People who are interested in participating in the program can visit www.cookmedical.com/careers. From there, interested parties can select the blue “apply for open position” button and search “high school equivalency.”

After submitting an application and completing a pre-employment screening process, participants will begin attending classes while working part time at Cook.

Applications for the next cycle of classes will be available the first week of July. Classes begin on Sept. 11.



Kurt Christian, Herald-Times

What is left to do when a workforce isn’t ready, but to create a ready workforce?

That’s just what Cook Group is doing with its new education program, My Cook Pathway. Cook hopes to address a deficit in qualified workers that exists because of the more than 5,000 adults in Monroe County who do not have the equivalent of a high school education.
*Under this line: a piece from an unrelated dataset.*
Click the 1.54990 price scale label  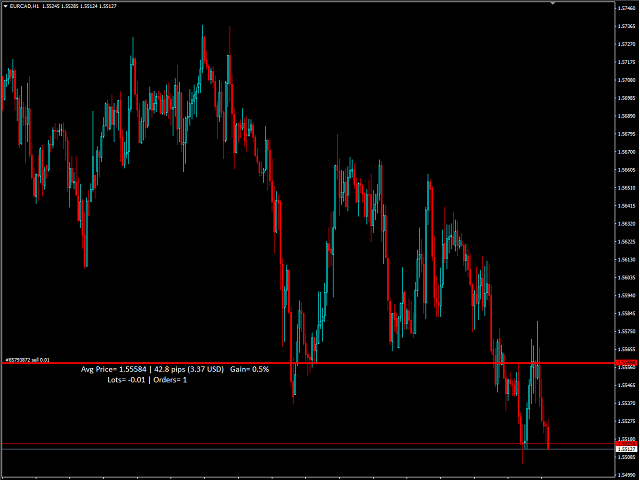pyautogui.click(x=626, y=475)
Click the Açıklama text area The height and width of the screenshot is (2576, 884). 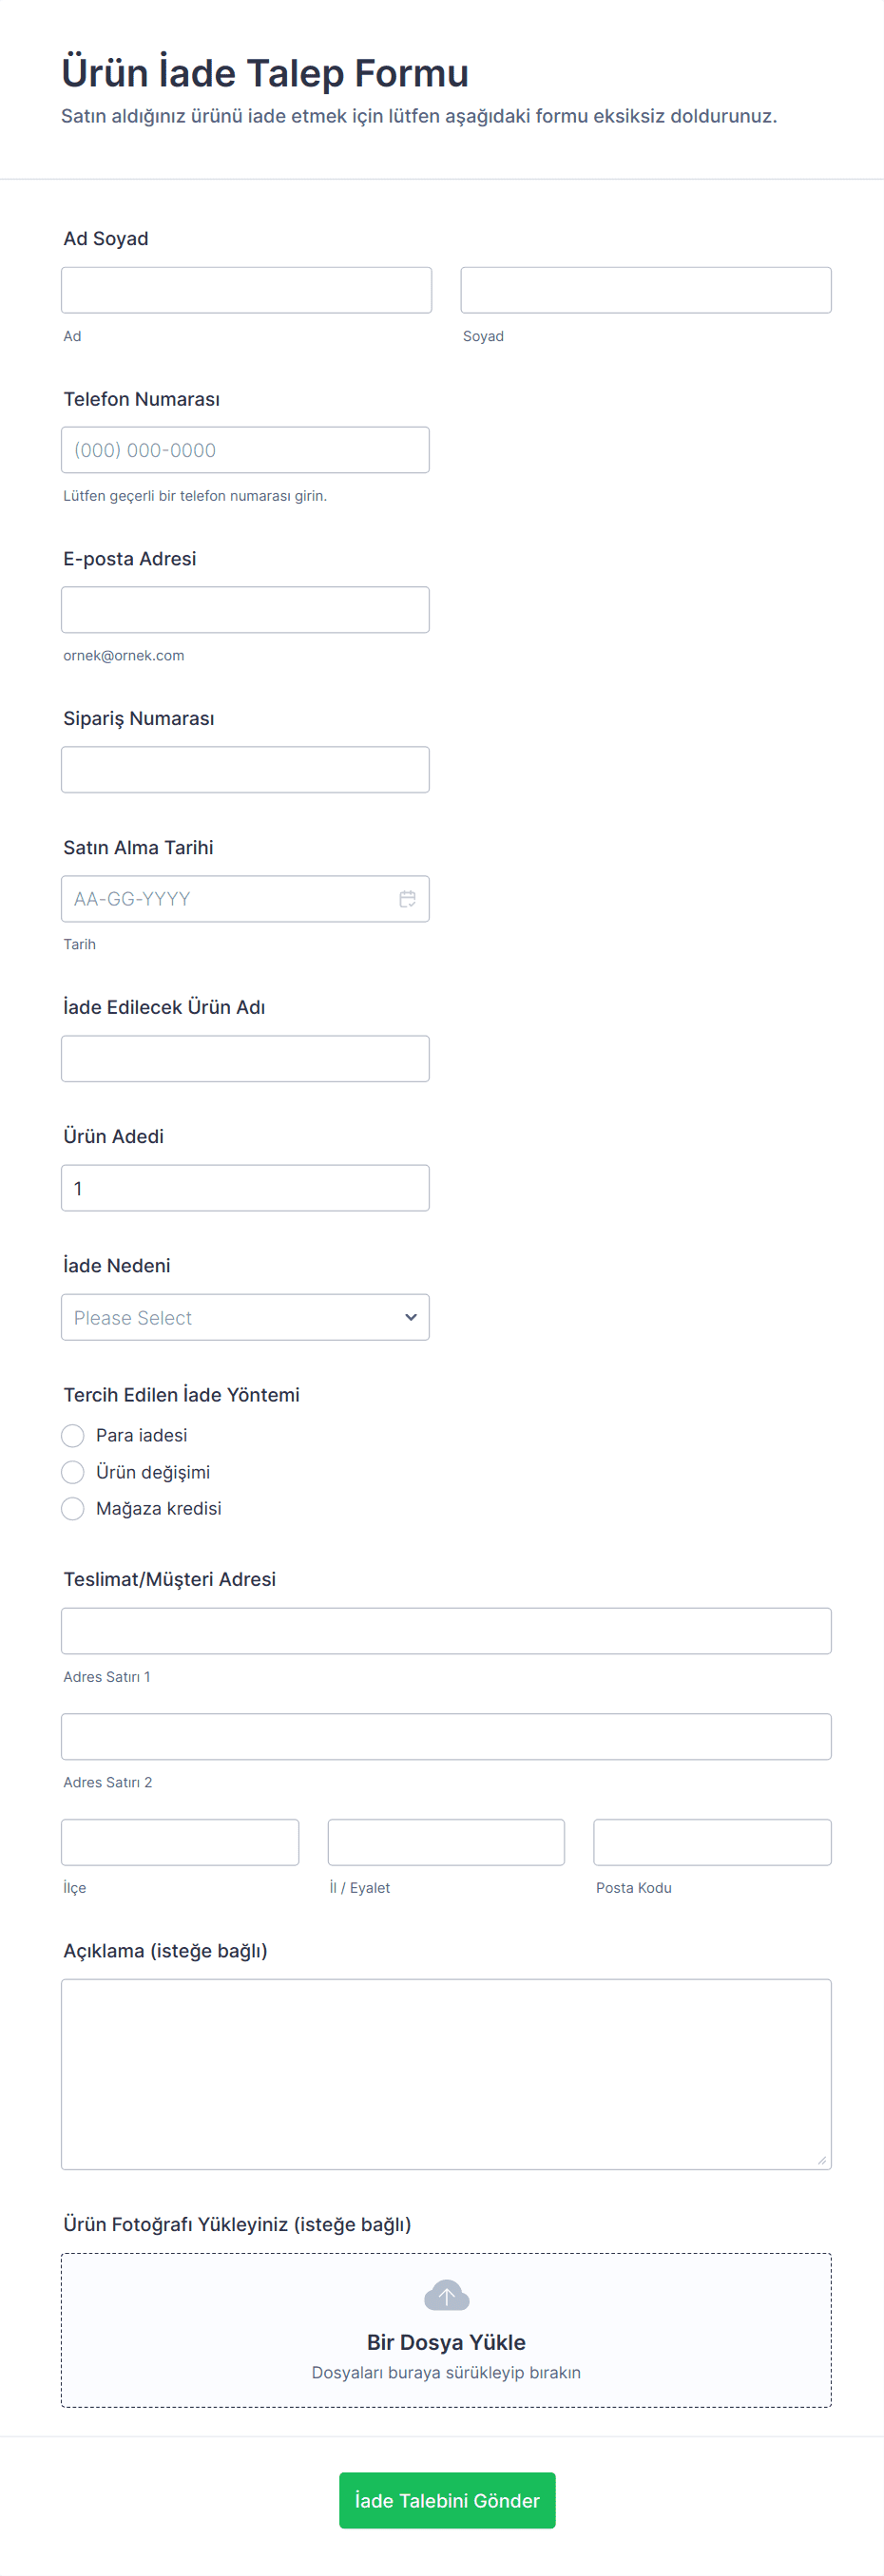446,2074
Part recruiting, part investment strategy and part self-improvement opportunity for the men and women who participate, the program benefits unemployed or underemployed individuals who have not finished their high school education.

“I don’t want to be the person that’s stuck in one place,” said Nycole Cowens, a recent graduate of the program. “I want to always do better.”

Cook has graduated three classes with a 60 percent completion rate since the program started in June 2016. All of the program’s 17 successful graduates have since taken up full-time positions as assemblers, inspectors or warehouse associates in Cook’s production, quality control, packaging and warehouse departments.

Before graduating from the program, the company’s cafeteria meant something different to Cowens and the nine other members of this most recent My Cook Pathway cycle. It’s where they worked 28 hours part time before attending 10 hours of classes every week. For most, it’s a seven-week program that divides their time between working at Cook and studying for Indiana High School Equivalency Diploma assessment tests at Ivy Tech Community College.

Now, the cafeteria at Cook is a place for respite and recovery from a full-time, hourly position that includes Cook’s full benefits package — company paid life insurance, vacation time, medical insurance options, a quarterly bonus and more. Employees start at $10.20 per hour.

“I think it’s critical, as a company and as a community, we do everything that we can to support people who want to go down the pathway of continuing their education,” Pete Yonkman, president of Cook Medical and Cook Group, said at the program’s announcement last year. “At Cook, we know that we’re going to retain and attract thousands of employees right here if we’re going to be successful. So for us, as we look forward, we know that it’s going to be critical that we have a highly trained, highly educated workforce right here in Indiana.”